Published: 20th June 2018
Stressing out? It could lead to blindness, new study finds
The study, which was published in the EPMA journal, found that continuous stress levels can negatively impact the eye, leading to progressive vision loss
Psychological stress can also cause vision loss, finds a study. "There is clear evidence of a psychosomatic component to vision loss, as stress is an important cause, not just a consequence of progressive vision loss resulting from diseases such as glaucoma, optic neuropathy, diabetic retinopathy, and age-related macular degeneration," said Bernhard Sabel, lead investigator of the study.
"Continuous stress and elevated cortisol levels negatively impact the eye and brain due to autonomic nervous system (sympathetic) imbalance and vascular deregulation," Sabel explained, emphasising that both the eye and the brain are involved in vision loss, a fact that is often overlooked by treating physicians and is not systematically documented in the medical literature.

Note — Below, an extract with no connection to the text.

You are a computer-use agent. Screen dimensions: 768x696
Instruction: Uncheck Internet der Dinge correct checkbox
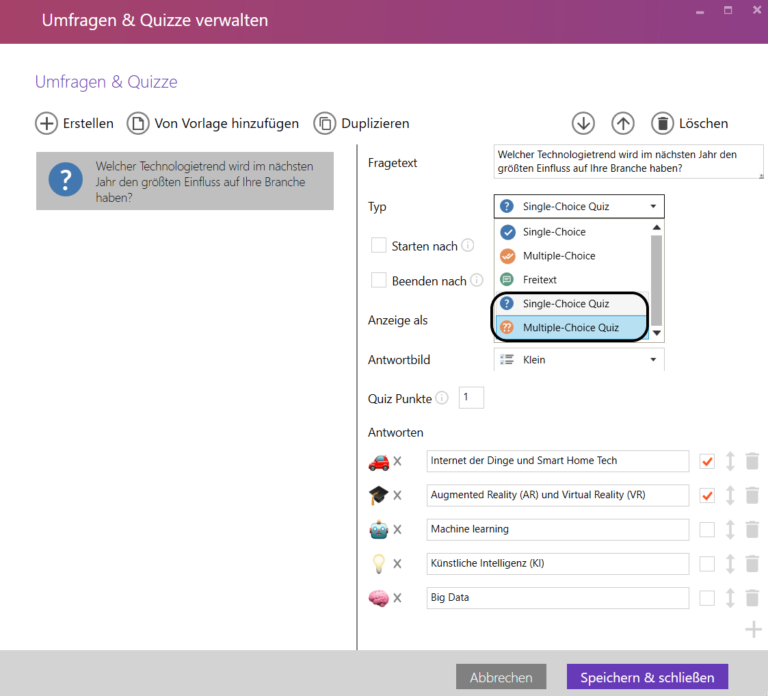pos(707,461)
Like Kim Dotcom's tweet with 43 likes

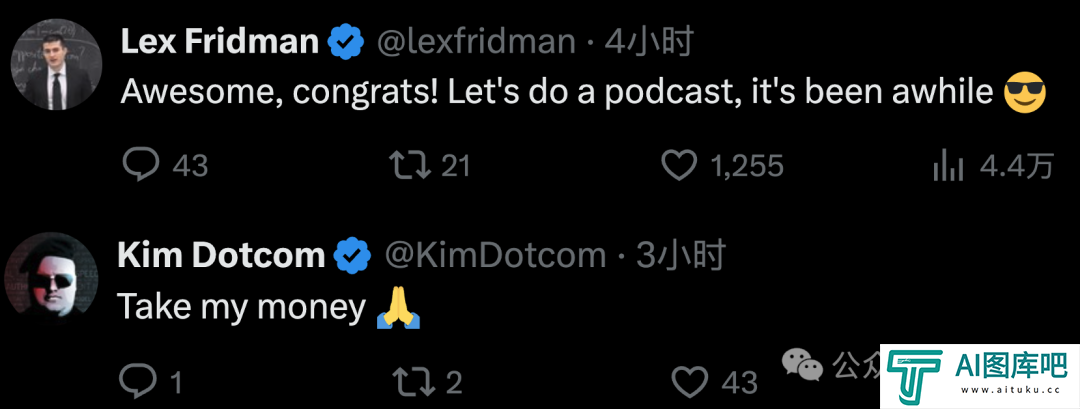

"The behaviour and words of the treating physician can have far-reaching consequences for the prognosis of vision loss. Many patients are told that the prognosis is poor and that they should be prepared to become blind one day. Even when this is far from certainty and full blindness almost never occurs, the ensuing fear and anxiety are a neurological and psychological double-burden with physiological consequences that often worsen the disease condition," added Dr. Muneeb Faiq, a co-investigator on the study.
Increased intraocular pressure, endothelial dysfunction (Flammer syndrome), and inflammation are some of the consequences of stress causing further damage. The investigators advise that stress reduction and relaxation techniques (e.g., meditation, autogenic training, stress management training, and psychotherapy to learn to cope) should be recommended, not only as complementary to traditional treatments of vision loss but possibly as preventive measures to reduce progression of vision loss.
Secondly, doctors should try their best to inculcate positivity and optimism while giving their patients the information to which they are entitled, especially regarding the important value of stress reduction. In this way, the vicious cycle could be interrupted. Stress management is also pertinent to the caregivers/family members whose support and encouragement are important to maintain a stress-free state of mind, which in turn may keep the stress markers at bay.
The study has been published in the EPMA Journal.